I’d suggest using a very long RADIUS secret, and restrict administrative access to everyone you can, both to prevent them seeing the secret and to prevent them doing packet captures.

 

Not sure on the practicalities of getting the MX to use a TLS tunnel to the RADIUS server, but probably worth making a wish.

PhilipDAth
Kind of a big deal
Kind of a big deal

Great question.

 

First, if the user has admin access to the server then you don't need to worry about password sniffing.  They could just change the passwords, or extract out the hashes for the existing passwords and use something like hashcat to convert them back to plain text.

Password sniffing only lets you get one password at a time as users connect.  Doing the whole password database gives you everyones password

 

The RADIUS device (MX, AP, whatever) merely passes on the password in whatever form the client presented it in.  Because of this, the entire client authentication scheme in RADIUS is often independent of the devices doing the authentication (client and eventual authentication server).

In the case of client VPN, the client supplies the password using PAP, which is plain text.  This is easy to sniff in Wireshark.

WiFi can use a number of schemes with PEAP being the most popular.  PEAP wraps the authentication exchange in TLS, so the entire conversation is encrypted.  This appears encrypted in Wireshark.

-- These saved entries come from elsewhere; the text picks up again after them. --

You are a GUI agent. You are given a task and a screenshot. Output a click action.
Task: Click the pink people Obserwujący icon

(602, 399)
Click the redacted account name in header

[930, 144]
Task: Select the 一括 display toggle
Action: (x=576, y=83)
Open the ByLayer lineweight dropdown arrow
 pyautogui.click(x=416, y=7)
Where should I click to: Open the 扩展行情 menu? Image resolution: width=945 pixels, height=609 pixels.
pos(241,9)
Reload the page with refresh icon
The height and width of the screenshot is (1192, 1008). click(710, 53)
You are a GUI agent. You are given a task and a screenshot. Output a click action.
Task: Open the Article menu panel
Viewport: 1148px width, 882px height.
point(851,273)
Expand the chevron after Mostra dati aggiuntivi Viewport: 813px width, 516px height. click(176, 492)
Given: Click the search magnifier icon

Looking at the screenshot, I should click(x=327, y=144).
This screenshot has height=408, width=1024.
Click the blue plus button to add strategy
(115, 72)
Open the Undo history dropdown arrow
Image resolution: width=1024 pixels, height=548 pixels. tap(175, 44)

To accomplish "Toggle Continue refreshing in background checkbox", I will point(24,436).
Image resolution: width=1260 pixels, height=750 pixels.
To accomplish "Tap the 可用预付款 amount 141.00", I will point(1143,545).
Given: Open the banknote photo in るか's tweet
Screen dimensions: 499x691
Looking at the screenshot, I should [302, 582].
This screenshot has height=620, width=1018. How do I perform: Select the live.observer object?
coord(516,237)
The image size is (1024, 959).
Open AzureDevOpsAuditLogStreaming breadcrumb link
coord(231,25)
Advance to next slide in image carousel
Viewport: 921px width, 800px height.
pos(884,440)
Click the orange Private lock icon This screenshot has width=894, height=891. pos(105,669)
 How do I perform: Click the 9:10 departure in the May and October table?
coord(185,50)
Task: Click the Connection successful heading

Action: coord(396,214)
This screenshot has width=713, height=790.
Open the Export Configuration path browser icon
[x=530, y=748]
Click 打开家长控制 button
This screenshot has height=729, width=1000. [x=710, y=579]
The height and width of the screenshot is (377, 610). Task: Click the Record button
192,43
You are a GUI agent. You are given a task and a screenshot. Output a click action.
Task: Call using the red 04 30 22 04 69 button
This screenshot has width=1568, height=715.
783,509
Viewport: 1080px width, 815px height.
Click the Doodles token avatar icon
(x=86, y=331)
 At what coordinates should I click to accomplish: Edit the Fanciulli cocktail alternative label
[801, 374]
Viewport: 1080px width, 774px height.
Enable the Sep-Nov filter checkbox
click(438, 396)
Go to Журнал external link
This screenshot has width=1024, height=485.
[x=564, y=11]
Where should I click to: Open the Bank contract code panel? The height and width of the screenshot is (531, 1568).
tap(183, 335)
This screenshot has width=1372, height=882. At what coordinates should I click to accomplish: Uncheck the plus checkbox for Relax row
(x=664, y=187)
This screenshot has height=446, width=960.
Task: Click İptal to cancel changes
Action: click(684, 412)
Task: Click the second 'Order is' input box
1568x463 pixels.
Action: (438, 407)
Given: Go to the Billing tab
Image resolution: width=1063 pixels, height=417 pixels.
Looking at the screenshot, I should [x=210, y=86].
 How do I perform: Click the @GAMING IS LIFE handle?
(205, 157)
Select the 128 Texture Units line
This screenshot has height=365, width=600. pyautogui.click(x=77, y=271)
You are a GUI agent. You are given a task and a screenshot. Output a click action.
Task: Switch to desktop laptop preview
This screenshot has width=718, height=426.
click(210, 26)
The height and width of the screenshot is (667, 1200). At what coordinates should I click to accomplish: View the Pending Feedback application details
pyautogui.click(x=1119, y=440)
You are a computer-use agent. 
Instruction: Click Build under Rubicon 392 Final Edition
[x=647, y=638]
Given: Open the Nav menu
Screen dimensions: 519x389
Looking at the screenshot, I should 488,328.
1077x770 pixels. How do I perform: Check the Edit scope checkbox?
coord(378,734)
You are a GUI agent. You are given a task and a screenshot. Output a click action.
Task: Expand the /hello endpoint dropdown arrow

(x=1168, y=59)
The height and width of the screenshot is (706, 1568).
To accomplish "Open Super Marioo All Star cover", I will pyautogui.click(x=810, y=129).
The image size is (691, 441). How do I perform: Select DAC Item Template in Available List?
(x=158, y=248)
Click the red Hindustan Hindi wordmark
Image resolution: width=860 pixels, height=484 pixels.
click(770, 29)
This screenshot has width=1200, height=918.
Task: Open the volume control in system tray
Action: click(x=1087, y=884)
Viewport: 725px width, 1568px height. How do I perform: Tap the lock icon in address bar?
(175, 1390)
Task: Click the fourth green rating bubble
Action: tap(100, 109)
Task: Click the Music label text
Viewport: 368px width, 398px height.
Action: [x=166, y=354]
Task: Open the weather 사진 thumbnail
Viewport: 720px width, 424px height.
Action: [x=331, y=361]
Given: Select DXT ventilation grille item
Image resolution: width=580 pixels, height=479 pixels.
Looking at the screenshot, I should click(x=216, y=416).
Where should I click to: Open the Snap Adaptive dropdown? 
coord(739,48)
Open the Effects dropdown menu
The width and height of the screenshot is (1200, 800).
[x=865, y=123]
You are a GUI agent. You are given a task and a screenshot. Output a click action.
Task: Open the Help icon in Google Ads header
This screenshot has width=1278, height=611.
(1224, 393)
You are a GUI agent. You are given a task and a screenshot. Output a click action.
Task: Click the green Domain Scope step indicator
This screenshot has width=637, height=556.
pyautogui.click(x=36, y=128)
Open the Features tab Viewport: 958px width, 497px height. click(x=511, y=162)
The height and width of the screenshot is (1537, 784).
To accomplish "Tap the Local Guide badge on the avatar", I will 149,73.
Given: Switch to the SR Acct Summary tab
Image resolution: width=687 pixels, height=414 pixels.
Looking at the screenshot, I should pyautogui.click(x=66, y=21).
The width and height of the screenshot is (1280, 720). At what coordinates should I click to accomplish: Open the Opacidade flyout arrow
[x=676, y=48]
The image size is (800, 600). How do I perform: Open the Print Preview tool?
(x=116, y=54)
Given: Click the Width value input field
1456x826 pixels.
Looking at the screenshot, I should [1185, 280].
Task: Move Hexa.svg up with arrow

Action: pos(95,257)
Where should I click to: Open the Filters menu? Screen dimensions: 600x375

So the short answer is no.

 

TL;DR;

 

The concern I'm trying to address is the ability for someone in a privileged position to impersonate someone else without them realizing it.

 

As for extracting password hashes, I'm surprised that Microsoft hasn't implemented a better hashing algorithm that would require more time to brute force the hash.

 

Regarding Wi-Fi, I see several challenge-response pairs and was assuming the mechanism was using an authentication method that didn't require sending the password.  Example: the server sends a random string, the client then responds with a hash resulting from the combination of the hashed password and the random string - by doing this multiple times the server can be sure that the client knows the password without actually sending the password.

 

Of course, depending on how much access the admin has, they can enable reversible encryption and install key loggers.  No solution is perfect, but I'm trying to limit an attacker's options - regardless of if they are foreign or domestic.  If a password gets changed, it's recognized right away.  The other issue is that most users re-use passwords and could gain access to systems beyond the original scope of the attacker.

PhilipDAth
Kind of a big deal
Kind of a big deal

NTLMv2 is quite good, but many companies fail to create group policy to make it the only allowed option, allowing NTLMv1 to be used - which is not very good.

 

Microsoft don't do any work on the L2TP client anymore, so I can't see them improving it.  Cisco Meraki continues to work on AnyConnect, which is a much better option.  Once that comes out you'll be able to move onto that and result this issue.